- [EXERCISE DETAILS]: Retype, word for word, every line of the records below starting at the one that contains "Mưa lũ (799, 1989)" and ending at the one that contains "Cơ chế thí điểm"; include both of those lines and nothing more.

● ● ● ●

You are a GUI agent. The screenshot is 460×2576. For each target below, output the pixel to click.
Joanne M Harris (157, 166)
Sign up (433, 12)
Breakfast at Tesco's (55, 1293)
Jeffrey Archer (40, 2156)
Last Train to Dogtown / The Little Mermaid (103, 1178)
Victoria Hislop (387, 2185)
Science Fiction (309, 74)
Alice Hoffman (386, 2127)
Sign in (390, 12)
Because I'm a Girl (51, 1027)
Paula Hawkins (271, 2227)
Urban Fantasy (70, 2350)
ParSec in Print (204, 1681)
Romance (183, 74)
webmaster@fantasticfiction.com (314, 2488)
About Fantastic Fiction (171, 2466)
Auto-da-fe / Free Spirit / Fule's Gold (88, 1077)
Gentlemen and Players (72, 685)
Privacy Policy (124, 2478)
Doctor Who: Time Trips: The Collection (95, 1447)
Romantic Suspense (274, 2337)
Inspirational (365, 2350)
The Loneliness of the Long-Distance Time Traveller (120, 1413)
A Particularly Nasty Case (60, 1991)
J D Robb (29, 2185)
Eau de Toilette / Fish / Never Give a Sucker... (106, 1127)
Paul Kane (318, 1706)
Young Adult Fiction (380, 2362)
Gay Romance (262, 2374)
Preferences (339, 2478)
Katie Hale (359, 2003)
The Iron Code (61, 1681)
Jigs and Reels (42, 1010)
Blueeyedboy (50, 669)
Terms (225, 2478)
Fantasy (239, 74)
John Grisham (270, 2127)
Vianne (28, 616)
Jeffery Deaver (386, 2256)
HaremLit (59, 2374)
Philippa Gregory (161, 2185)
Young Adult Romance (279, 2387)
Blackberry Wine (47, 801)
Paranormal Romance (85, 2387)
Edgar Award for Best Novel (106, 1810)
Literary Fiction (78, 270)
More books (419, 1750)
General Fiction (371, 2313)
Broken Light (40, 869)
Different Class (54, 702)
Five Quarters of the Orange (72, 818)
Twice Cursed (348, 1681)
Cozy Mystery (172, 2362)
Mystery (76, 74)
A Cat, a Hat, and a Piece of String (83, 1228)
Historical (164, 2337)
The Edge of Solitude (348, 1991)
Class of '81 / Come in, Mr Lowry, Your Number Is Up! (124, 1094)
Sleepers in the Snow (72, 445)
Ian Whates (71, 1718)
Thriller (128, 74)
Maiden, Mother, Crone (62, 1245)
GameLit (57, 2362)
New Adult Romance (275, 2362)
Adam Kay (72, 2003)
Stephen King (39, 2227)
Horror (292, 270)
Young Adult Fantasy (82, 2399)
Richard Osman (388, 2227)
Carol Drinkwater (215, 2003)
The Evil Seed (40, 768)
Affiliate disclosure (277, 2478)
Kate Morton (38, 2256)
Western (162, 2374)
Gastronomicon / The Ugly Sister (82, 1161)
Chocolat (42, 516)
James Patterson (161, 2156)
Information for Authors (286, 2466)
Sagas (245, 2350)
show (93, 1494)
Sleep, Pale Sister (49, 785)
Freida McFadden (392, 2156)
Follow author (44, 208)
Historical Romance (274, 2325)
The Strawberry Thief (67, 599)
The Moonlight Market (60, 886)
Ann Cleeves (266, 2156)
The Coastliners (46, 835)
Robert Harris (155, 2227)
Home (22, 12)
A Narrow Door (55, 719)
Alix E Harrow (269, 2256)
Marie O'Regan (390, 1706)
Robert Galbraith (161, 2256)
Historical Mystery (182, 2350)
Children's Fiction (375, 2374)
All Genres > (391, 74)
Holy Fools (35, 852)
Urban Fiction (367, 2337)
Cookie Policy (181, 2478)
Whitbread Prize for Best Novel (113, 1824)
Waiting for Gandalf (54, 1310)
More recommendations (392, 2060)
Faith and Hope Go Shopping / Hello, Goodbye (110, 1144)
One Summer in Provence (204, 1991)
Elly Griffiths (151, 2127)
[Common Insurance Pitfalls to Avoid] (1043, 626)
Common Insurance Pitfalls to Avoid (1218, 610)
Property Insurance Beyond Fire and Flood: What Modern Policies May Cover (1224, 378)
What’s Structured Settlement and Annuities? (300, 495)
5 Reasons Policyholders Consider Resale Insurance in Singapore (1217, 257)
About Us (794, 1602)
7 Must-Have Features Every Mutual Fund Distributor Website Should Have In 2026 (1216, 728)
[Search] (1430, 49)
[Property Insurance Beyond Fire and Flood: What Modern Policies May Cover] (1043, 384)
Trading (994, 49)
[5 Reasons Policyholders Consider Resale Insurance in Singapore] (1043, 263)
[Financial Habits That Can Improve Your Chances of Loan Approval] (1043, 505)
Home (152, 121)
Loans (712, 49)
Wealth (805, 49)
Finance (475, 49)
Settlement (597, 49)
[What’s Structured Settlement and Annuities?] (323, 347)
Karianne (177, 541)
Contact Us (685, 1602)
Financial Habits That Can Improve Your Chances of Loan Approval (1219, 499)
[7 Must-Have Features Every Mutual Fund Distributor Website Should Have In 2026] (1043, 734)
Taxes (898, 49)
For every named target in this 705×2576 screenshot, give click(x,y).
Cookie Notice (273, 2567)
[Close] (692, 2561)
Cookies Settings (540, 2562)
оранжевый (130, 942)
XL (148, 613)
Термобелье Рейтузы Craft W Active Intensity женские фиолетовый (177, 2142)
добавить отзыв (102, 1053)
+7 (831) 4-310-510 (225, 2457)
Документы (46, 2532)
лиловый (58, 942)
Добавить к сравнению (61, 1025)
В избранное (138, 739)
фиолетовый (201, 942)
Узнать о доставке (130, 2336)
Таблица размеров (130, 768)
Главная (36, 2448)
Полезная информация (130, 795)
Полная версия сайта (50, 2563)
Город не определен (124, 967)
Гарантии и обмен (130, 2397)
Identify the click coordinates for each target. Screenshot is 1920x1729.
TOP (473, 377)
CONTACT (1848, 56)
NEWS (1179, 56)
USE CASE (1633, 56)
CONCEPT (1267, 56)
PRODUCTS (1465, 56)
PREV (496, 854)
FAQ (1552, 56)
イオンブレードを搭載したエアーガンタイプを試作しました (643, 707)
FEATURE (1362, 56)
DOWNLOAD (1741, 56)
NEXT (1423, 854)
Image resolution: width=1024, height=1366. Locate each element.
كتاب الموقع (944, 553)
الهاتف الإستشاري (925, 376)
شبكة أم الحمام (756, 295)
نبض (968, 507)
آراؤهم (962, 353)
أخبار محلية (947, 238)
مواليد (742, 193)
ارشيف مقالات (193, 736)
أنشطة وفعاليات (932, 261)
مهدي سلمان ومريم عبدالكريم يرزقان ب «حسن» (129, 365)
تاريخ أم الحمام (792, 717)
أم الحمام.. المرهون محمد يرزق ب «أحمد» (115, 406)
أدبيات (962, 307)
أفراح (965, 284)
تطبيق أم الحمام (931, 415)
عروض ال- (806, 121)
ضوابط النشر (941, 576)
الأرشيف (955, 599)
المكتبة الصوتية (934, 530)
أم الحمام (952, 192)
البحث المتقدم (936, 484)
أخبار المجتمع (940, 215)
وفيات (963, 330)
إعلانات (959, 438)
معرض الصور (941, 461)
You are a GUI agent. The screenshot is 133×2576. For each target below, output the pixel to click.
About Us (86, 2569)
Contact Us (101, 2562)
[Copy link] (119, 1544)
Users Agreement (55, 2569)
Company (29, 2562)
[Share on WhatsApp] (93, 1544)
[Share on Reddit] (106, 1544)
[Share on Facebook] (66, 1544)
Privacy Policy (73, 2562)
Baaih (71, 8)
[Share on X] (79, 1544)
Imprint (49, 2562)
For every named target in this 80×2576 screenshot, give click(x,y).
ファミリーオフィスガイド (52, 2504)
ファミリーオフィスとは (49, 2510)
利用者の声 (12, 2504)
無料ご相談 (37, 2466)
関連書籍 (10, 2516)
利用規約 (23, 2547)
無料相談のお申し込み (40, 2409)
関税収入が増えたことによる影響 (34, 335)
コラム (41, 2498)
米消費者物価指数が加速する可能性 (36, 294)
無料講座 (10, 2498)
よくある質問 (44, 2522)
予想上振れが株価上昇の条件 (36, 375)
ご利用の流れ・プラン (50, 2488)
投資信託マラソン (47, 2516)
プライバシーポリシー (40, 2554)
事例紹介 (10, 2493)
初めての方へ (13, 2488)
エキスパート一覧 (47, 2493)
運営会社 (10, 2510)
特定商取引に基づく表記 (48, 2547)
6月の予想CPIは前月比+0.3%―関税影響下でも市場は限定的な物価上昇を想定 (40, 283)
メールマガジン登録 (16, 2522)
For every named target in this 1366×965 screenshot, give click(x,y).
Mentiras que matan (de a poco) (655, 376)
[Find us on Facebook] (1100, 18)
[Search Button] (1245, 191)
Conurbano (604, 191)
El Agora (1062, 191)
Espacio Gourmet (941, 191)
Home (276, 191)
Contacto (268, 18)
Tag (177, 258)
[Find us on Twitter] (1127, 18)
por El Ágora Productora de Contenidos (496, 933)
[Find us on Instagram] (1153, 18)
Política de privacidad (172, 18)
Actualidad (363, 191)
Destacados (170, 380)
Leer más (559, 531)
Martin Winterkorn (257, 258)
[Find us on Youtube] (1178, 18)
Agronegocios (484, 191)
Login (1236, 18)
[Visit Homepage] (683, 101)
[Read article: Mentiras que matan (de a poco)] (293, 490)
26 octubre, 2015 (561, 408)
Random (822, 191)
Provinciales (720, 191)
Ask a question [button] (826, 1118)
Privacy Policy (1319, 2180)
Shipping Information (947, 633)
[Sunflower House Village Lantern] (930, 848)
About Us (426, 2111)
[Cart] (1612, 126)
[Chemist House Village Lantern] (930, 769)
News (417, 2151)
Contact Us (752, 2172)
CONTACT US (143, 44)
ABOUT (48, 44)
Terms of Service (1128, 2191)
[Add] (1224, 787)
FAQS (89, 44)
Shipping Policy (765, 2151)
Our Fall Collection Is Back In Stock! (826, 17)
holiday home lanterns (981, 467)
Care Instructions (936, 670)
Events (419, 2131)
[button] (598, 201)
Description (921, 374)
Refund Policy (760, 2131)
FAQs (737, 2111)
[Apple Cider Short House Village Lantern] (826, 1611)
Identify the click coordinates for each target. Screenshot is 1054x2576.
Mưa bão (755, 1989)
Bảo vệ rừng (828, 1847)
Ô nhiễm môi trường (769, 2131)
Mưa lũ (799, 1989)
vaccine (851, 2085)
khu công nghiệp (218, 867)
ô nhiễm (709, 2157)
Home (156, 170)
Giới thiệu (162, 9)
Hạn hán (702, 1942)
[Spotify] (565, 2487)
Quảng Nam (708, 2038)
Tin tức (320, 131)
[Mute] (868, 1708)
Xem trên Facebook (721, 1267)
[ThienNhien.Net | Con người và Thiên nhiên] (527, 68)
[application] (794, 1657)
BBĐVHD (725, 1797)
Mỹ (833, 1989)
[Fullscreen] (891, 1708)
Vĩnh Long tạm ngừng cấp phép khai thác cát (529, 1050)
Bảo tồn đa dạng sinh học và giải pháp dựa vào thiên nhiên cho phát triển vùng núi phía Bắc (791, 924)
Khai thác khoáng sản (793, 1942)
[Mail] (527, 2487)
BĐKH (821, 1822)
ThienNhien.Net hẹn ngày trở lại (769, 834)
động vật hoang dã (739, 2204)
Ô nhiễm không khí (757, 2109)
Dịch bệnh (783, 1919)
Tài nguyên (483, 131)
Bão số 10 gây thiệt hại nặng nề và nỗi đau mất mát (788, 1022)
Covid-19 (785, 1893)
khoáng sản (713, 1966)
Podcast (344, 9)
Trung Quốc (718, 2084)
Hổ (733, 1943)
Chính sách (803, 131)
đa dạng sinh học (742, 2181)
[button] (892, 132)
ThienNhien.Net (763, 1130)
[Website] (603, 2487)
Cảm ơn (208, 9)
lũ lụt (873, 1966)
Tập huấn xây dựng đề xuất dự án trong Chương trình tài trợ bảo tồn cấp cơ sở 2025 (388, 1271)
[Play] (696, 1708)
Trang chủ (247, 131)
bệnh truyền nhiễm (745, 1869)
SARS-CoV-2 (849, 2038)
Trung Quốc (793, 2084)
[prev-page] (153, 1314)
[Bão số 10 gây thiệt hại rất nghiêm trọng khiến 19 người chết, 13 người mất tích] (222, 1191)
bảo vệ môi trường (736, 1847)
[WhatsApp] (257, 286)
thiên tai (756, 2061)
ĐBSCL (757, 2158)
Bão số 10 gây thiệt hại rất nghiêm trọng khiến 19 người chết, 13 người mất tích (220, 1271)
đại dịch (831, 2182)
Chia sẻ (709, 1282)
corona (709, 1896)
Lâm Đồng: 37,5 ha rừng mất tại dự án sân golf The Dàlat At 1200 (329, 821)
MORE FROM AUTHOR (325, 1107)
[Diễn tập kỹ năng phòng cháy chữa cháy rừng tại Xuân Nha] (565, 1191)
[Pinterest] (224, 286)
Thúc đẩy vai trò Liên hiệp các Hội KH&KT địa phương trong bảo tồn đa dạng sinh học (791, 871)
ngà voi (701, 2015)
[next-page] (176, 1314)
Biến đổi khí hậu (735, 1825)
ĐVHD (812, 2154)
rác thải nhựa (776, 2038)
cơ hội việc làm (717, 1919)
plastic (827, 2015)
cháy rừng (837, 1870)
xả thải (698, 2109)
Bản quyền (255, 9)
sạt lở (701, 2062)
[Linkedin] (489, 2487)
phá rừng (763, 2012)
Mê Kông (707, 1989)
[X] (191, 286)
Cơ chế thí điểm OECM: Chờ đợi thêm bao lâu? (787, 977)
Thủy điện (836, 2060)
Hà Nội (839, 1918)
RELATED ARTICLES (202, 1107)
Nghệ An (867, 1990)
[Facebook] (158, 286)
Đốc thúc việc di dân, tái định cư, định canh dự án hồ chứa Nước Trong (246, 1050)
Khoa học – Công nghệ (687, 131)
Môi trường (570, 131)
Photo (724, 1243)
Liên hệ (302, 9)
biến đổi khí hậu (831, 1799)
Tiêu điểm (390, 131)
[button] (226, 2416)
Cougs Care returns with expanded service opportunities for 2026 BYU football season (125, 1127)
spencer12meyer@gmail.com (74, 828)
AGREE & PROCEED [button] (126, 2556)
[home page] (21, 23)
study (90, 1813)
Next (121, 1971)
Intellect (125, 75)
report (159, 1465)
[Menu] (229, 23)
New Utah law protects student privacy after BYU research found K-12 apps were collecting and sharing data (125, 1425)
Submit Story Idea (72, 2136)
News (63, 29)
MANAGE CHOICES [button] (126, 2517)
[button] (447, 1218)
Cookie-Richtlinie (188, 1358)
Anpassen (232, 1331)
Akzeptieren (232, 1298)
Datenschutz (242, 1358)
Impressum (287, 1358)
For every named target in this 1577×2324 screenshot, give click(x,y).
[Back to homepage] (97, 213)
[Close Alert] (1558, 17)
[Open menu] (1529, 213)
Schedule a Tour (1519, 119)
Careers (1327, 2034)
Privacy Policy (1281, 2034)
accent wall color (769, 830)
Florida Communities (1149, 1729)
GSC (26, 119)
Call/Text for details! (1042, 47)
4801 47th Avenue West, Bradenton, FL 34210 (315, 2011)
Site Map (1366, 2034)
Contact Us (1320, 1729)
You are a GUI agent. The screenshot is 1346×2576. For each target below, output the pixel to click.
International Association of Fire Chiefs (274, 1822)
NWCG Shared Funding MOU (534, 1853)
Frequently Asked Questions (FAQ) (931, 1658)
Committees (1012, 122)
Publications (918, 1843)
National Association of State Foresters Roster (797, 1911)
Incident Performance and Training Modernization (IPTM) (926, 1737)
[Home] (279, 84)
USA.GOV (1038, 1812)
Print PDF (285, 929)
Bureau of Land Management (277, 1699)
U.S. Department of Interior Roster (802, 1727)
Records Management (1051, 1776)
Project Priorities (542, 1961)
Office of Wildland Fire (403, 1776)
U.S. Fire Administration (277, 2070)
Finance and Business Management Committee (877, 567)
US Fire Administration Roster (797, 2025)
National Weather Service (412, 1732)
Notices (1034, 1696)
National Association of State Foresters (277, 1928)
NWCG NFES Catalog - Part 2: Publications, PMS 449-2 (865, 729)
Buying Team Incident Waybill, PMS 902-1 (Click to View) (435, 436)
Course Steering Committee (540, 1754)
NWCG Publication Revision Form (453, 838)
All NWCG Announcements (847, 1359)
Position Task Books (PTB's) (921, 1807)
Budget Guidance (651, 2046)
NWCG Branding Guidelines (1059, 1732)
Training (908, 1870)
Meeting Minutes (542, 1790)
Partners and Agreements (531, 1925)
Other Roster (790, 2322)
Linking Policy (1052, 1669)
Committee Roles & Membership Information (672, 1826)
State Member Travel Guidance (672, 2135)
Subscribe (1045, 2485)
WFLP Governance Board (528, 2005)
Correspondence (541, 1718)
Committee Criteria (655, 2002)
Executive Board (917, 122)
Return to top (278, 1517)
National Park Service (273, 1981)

● ● ● ●

- [RESPONSE BOX]:
Mưa lũ (799, 1989)
vaccine (851, 2085)
khu công nghiệp (218, 867)
ô nhiễm (709, 2157)
Home (156, 170)
Giới thiệu (162, 9)
Hạn hán (702, 1942)
[Spotify] (565, 2487)
Quảng Nam (708, 2038)
Tin tức (320, 131)
[Mute] (868, 1708)
Xem trên Facebook (721, 1267)
[ThienNhien.Net | Con người và Thiên nhiên] (527, 68)
[application] (794, 1657)
BBĐVHD (725, 1797)
Mỹ (833, 1989)
[Fullscreen] (891, 1708)
Vĩnh Long tạm ngừng cấp phép khai thác cát (529, 1050)
Bảo tồn đa dạng sinh học và giải pháp dựa vào thiên nhiên cho phát triển vùng núi phía Bắc (791, 924)
Khai thác khoáng sản (793, 1942)
[Mail] (527, 2487)
BĐKH (821, 1822)
ThienNhien.Net hẹn ngày trở lại (769, 834)
động vật hoang dã (739, 2204)
Ô nhiễm không khí (757, 2109)
Dịch bệnh (783, 1919)
Tài nguyên (483, 131)
Bão số 10 gây thiệt hại nặng nề và nỗi đau mất mát (788, 1022)
Covid-19 (785, 1893)
khoáng sản (713, 1966)
Podcast (344, 9)
Trung Quốc (718, 2084)
Hổ (733, 1943)
Chính sách (803, 131)
đa dạng sinh học (742, 2181)
[button] (892, 132)
ThienNhien.Net (763, 1130)
[Website] (603, 2487)
Cảm ơn (208, 9)
lũ lụt (873, 1966)
Tập huấn xây dựng đề xuất dự án trong Chương trình tài trợ bảo tồn cấp cơ sở 2025 (388, 1271)
[Play] (696, 1708)
Trang chủ (247, 131)
bệnh truyền nhiễm (745, 1869)
SARS-CoV-2 (849, 2038)
Trung Quốc (793, 2084)
[prev-page] (153, 1314)
[Bão số 10 gây thiệt hại rất nghiêm trọng khiến 19 người chết, 13 người mất tích] (222, 1191)
bảo vệ môi trường (736, 1847)
[WhatsApp] (257, 286)
thiên tai (756, 2061)
ĐBSCL (757, 2158)
Bão số 10 gây thiệt hại rất nghiêm trọng khiến 19 người chết, 13 người mất tích (220, 1271)
đại dịch (831, 2182)
Chia sẻ (709, 1282)
corona (709, 1896)
Lâm Đồng: 37,5 ha rừng mất tại dự án sân golf The Dàlat At 1200 (329, 821)
MORE FROM AUTHOR (325, 1107)
[Diễn tập kỹ năng phòng cháy chữa cháy rừng tại Xuân Nha] (565, 1191)
[Pinterest] (224, 286)
Thúc đẩy vai trò Liên hiệp các Hội KH&KT địa phương trong bảo tồn đa dạng sinh học (791, 871)
ngà voi (701, 2015)
[next-page] (176, 1314)
Biến đổi khí hậu (735, 1825)
ĐVHD (812, 2154)
rác thải nhựa (776, 2038)
cơ hội việc làm (717, 1919)
plastic (827, 2015)
cháy rừng (837, 1870)
xả thải (698, 2109)
Bản quyền (255, 9)
sạt lở (701, 2062)
[Linkedin] (489, 2487)
phá rừng (763, 2012)
Mê Kông (707, 1989)
[X] (191, 286)
Cơ chế thí điểm OECM: Chờ đợi thêm bao lâu? (787, 977)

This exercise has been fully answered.